XHDM-FM
- Hermosillo, Sonora; Mexico;
- Frequency: 102.7 FM
- Branding: La Zeta

Programming
- Format: Spanish adult contemporary

Ownership
- Owner: Uniradio; (Promotora Unimedios, S.A. de C.V.);
- Sister stations: XHSD-FM, XHHOS-FM

History
- First air date: November 30, 1950 (concession)

Technical information
- Class: AA
- ERP: 5 kW
- Transmitter coordinates: 29°03′41″N 110°56′28″W﻿ / ﻿29.06139°N 110.94111°W

Links
- Webcast: Listen live
- Website: www.lazeta1027.com

= XHDM-FM =

Radio station in Hermosillo, Sonora

XHDM-FM is a radio station on 102.7 FM in Hermosillo, Sonora, Mexico. It is owned by Uniradio and broadcasts Spanish-language adult contemporary format known as La Zeta.

==History==
XEDM-AM 1580 received its concession on November 30, 1950. It was owned by Radio Pacífico, S.A., with a 50,000-watt signal at all hours.

On October 20, 1998, XEDM was approved to move its tower to Cerro La Cementera and reduced power to 10,000 watts.

XEDM was approved to migrate to FM in 2011 as XHDM-FM 102.7.

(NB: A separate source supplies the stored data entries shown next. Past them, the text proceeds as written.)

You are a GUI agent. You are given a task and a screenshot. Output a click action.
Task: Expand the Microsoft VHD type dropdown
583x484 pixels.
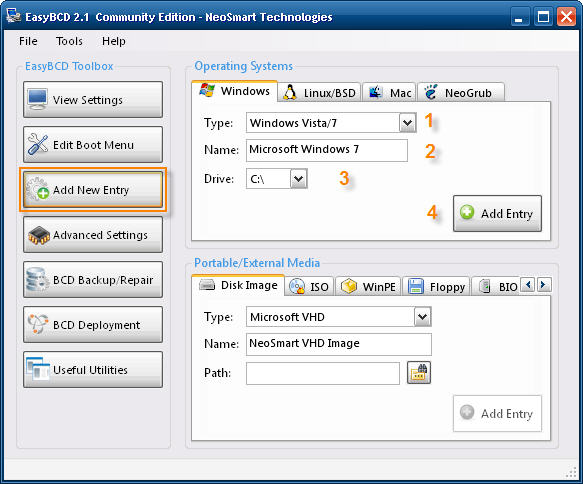(422, 317)
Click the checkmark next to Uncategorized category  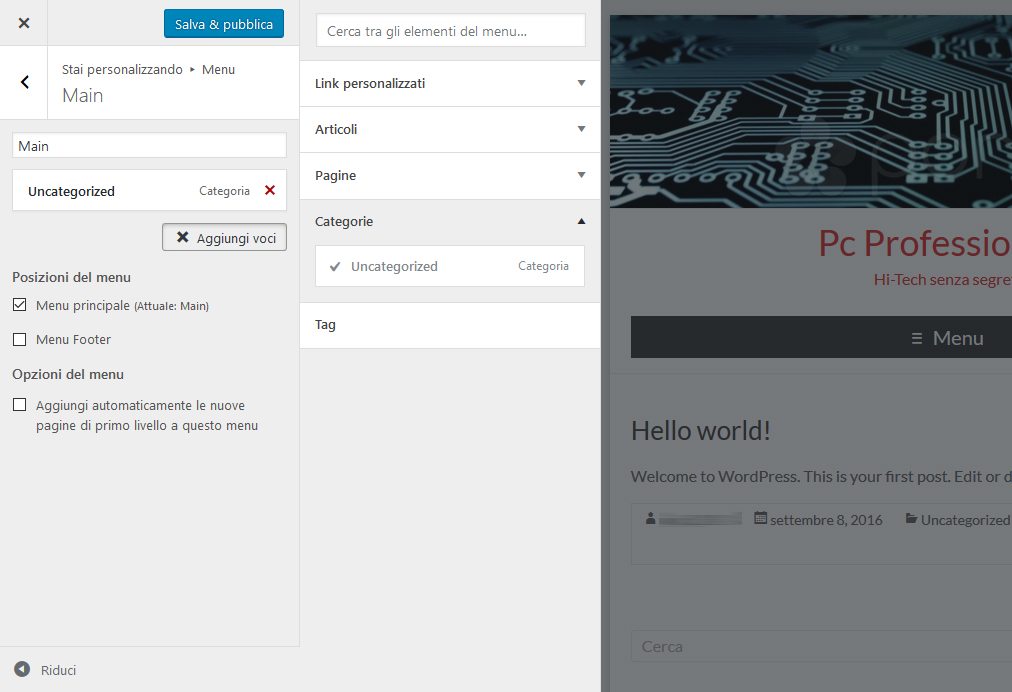pos(335,266)
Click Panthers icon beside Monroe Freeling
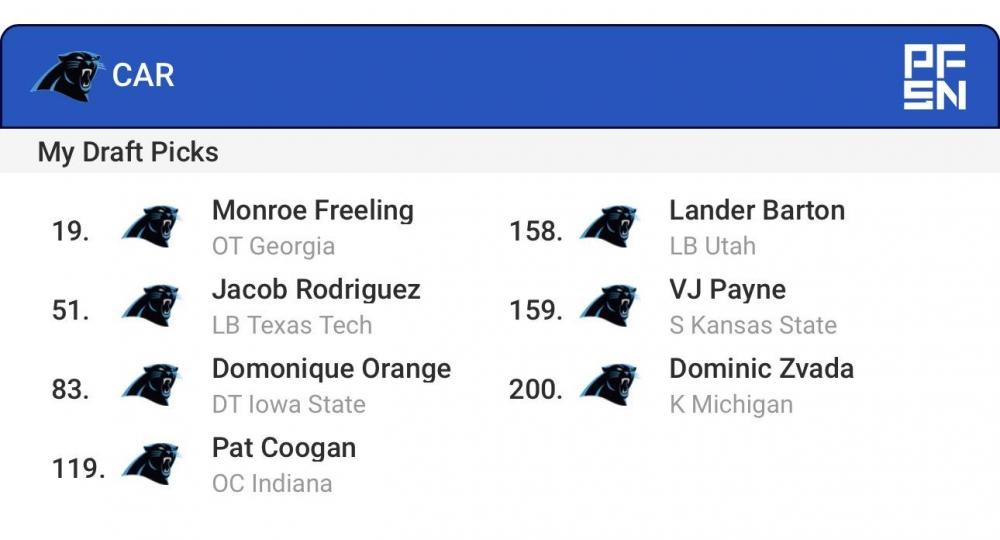Viewport: 1000px width, 540px height. [151, 227]
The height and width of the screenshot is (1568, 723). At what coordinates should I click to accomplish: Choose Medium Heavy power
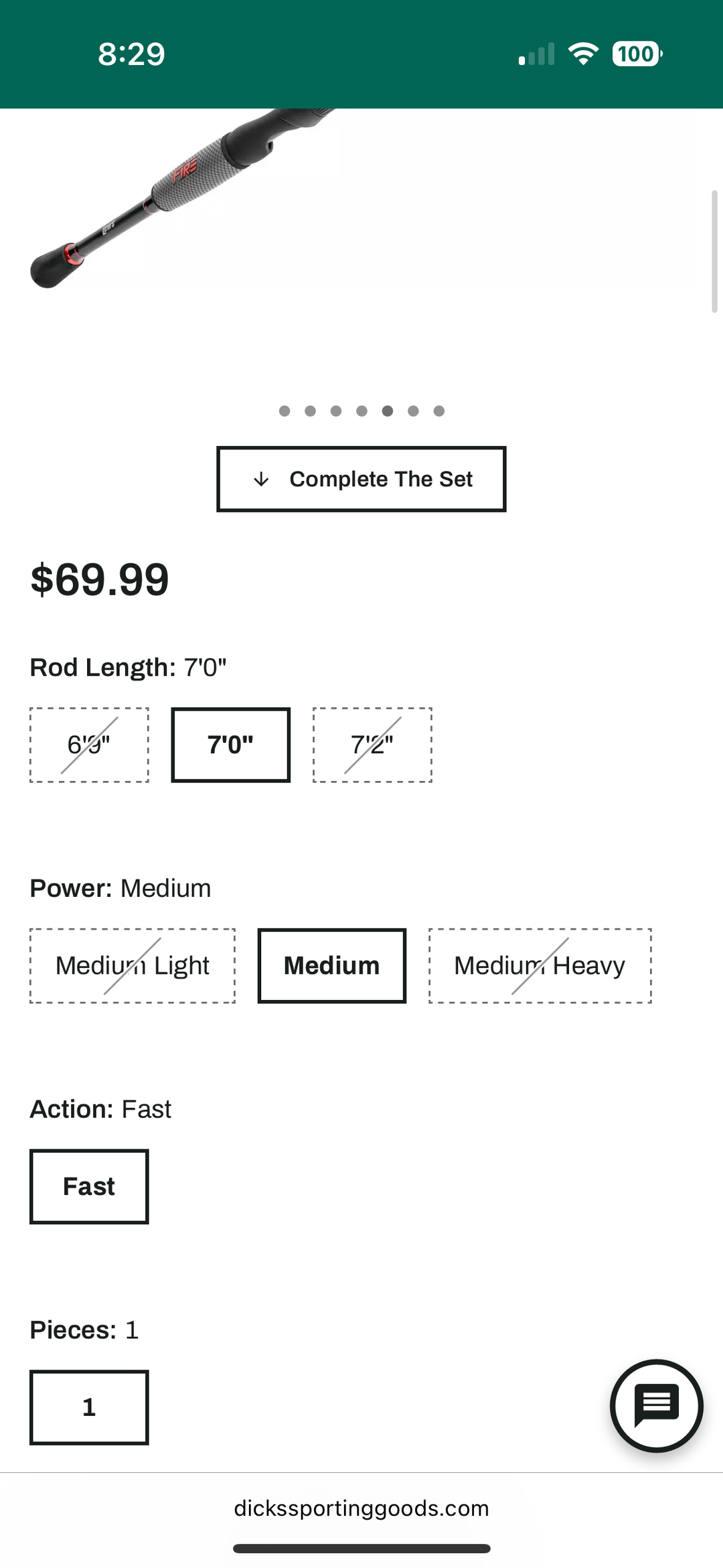pos(540,966)

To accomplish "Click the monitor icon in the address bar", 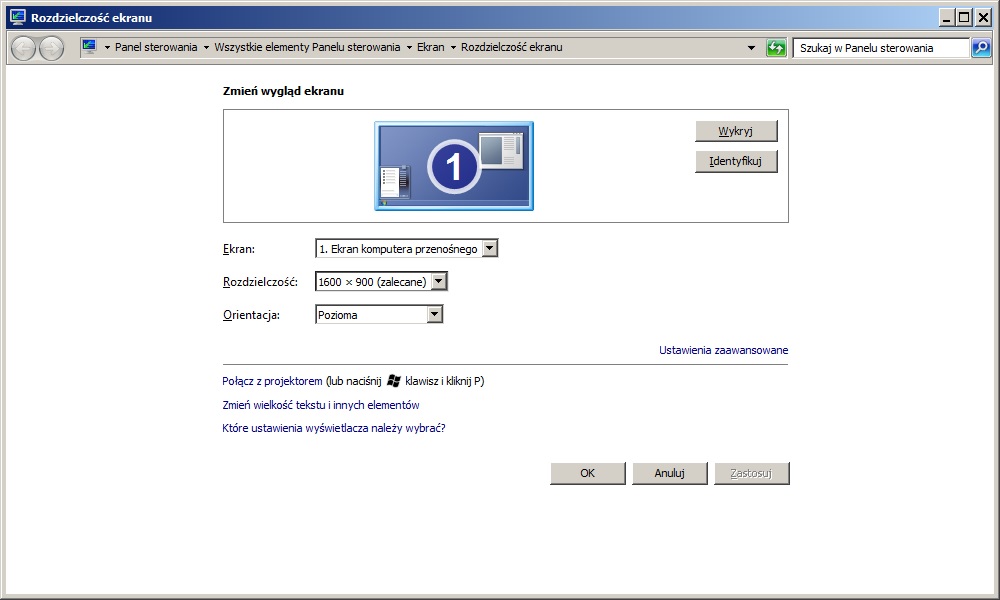I will (x=89, y=47).
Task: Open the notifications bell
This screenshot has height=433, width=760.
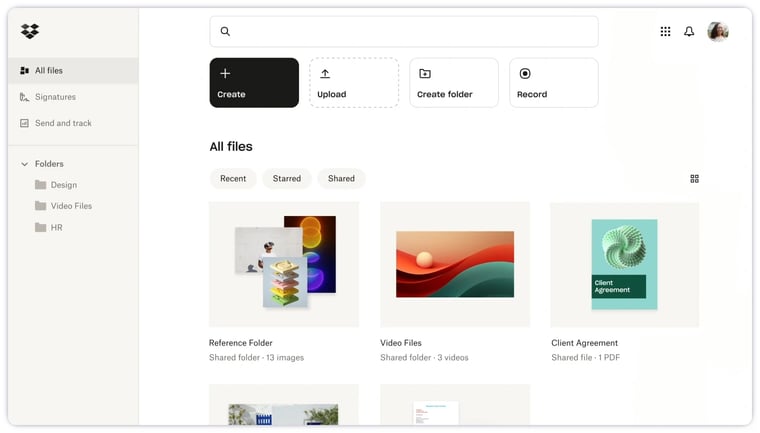Action: click(689, 32)
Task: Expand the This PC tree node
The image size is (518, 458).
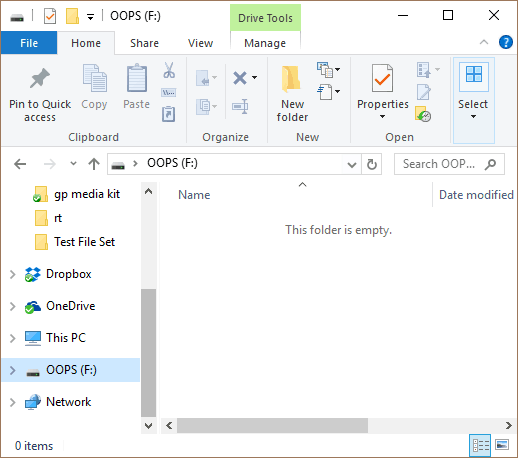Action: pos(13,338)
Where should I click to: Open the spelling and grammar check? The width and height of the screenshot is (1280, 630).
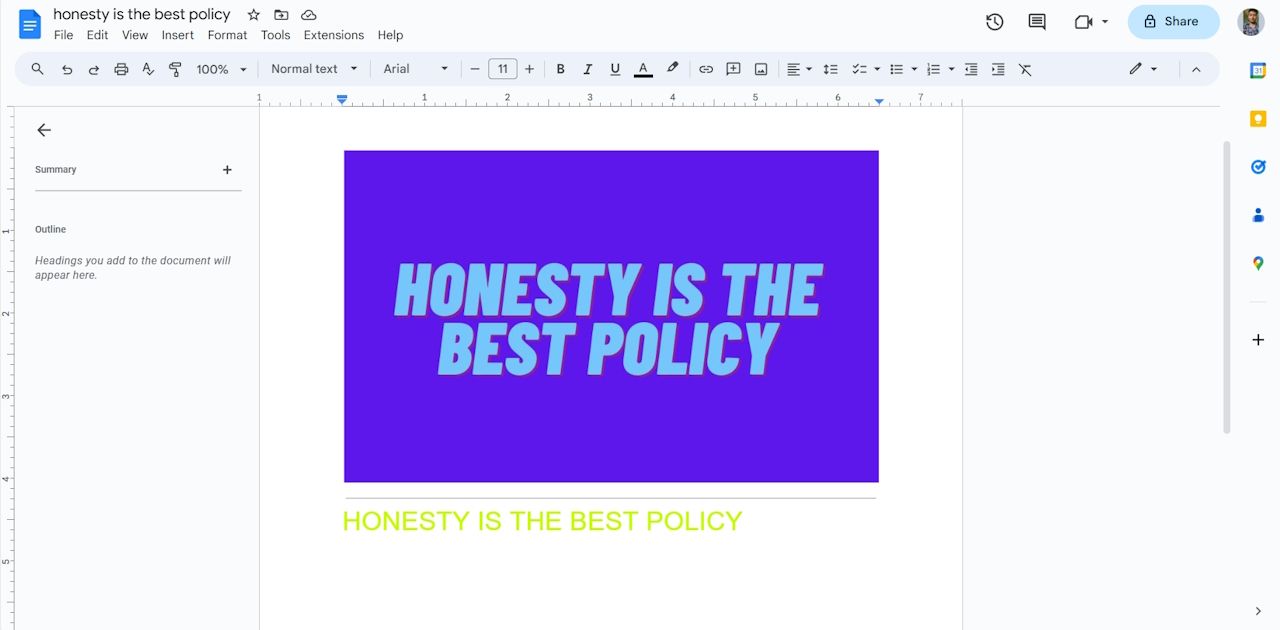point(147,69)
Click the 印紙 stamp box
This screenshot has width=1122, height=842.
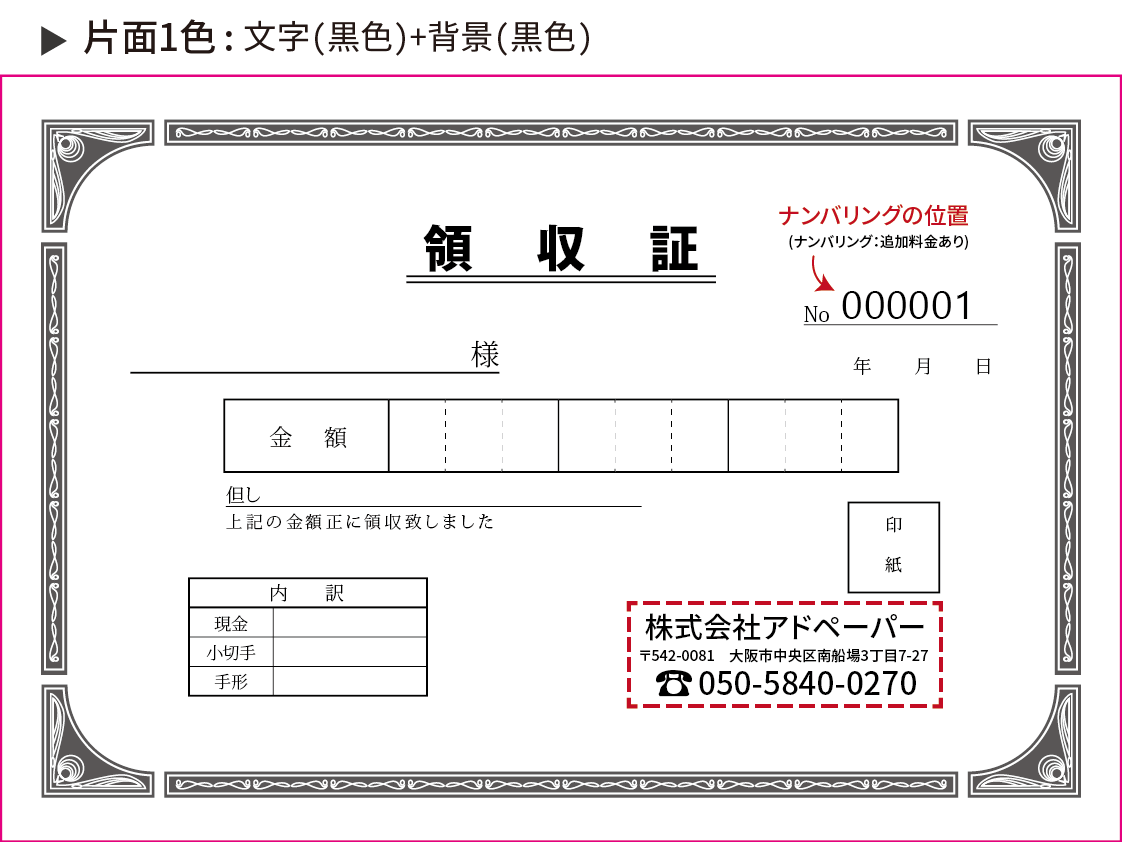pos(893,546)
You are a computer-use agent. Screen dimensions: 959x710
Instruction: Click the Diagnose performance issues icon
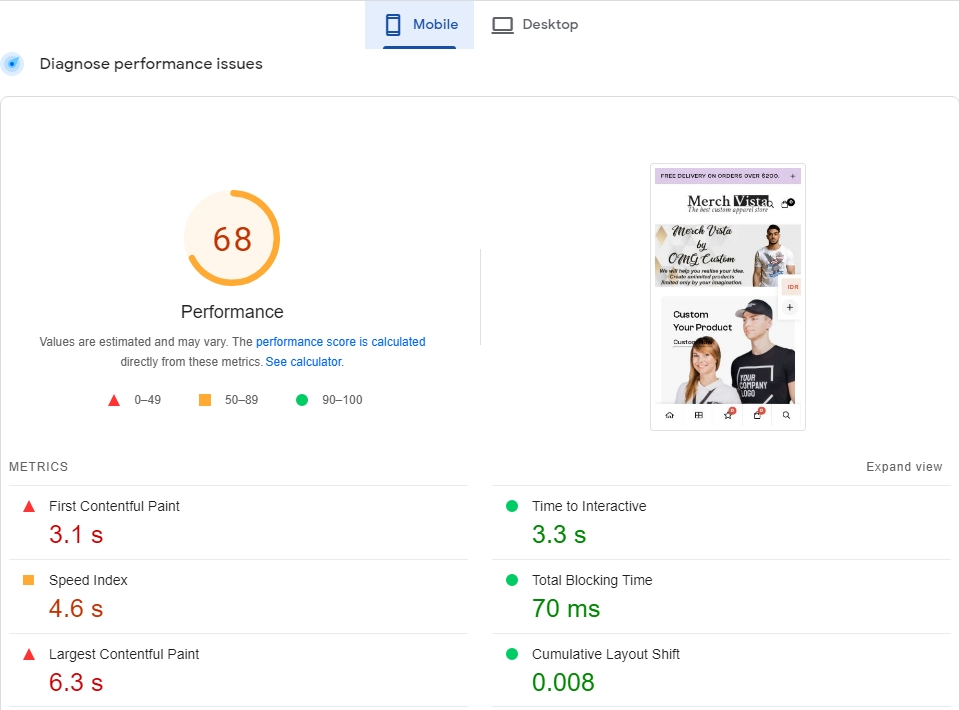12,64
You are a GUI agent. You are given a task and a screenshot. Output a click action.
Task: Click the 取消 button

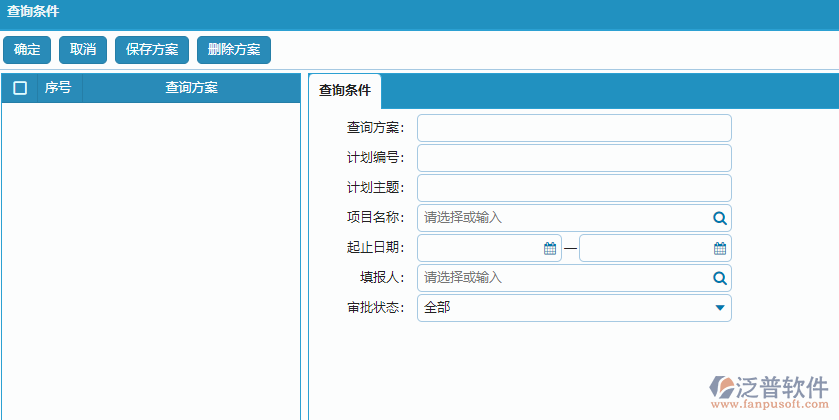click(83, 50)
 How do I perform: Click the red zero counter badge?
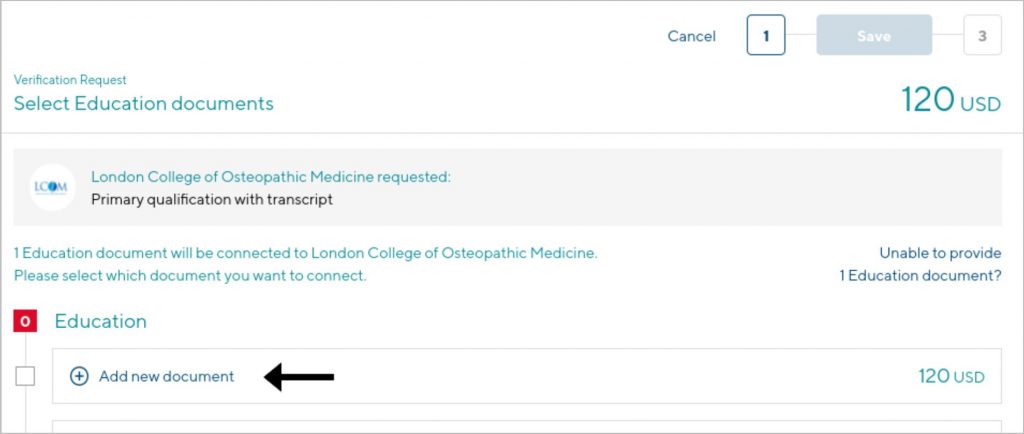25,321
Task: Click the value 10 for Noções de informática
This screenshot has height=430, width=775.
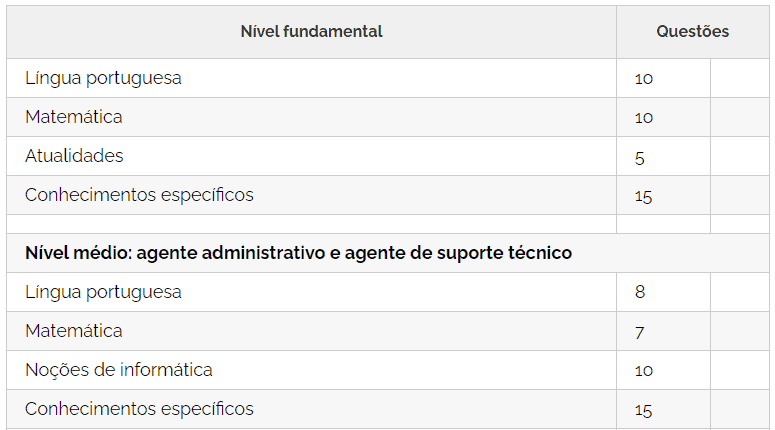Action: tap(644, 371)
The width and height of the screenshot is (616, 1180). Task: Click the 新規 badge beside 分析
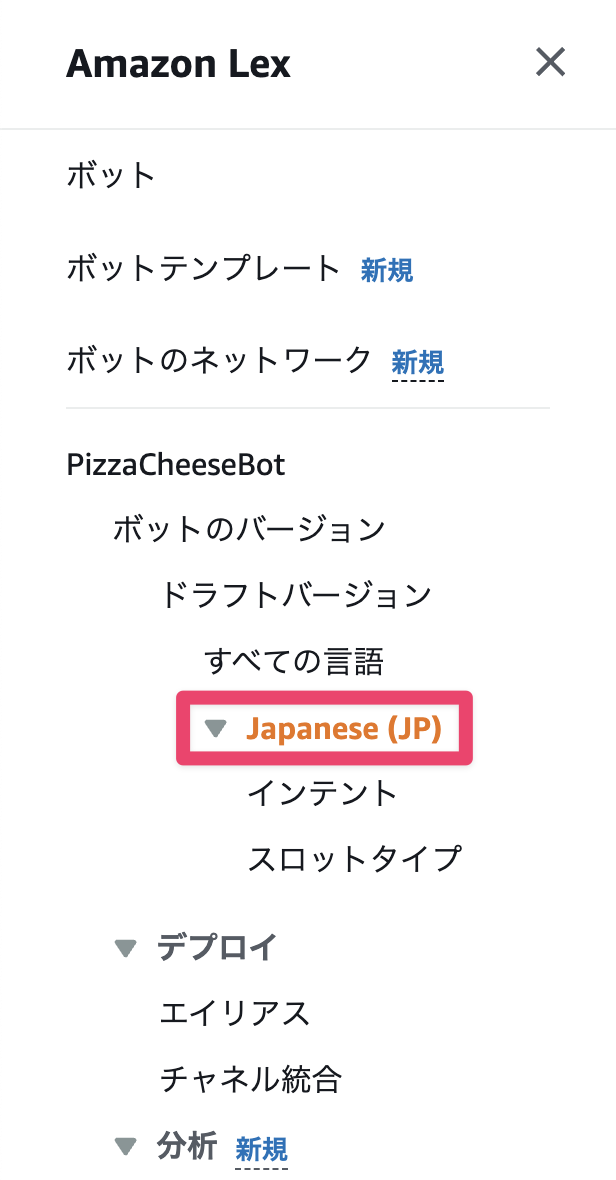(261, 1148)
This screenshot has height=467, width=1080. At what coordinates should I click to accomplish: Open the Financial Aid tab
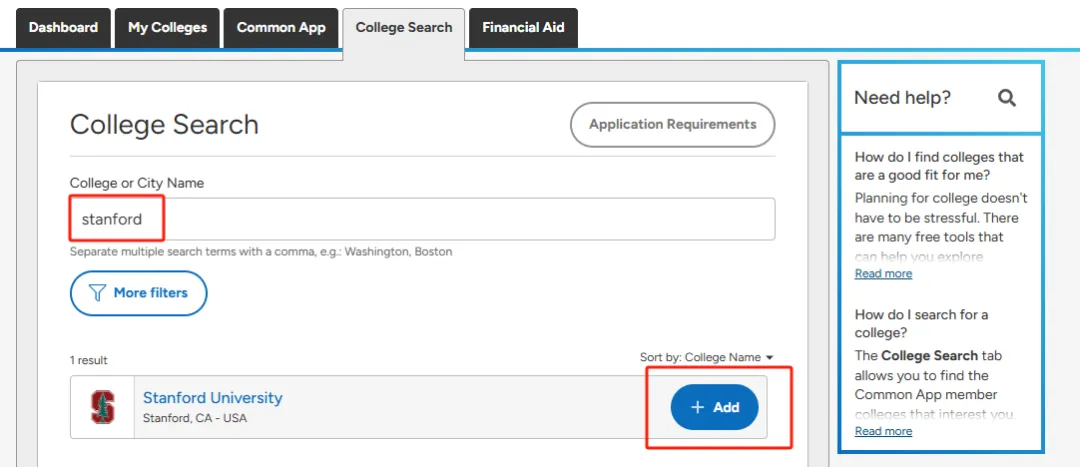[523, 28]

In September 2022, Grupo ACIR ceased operating the station with its La Comadre Regional Mexican format. The move came as ACIR sold several stations in various markets. Uniradio then began programming XHDM, resulting in the migration of La Zeta to that frequency from XHMV-FM 93.9, which it did not own outright. The concession transfer finally announced by IFT in 2024.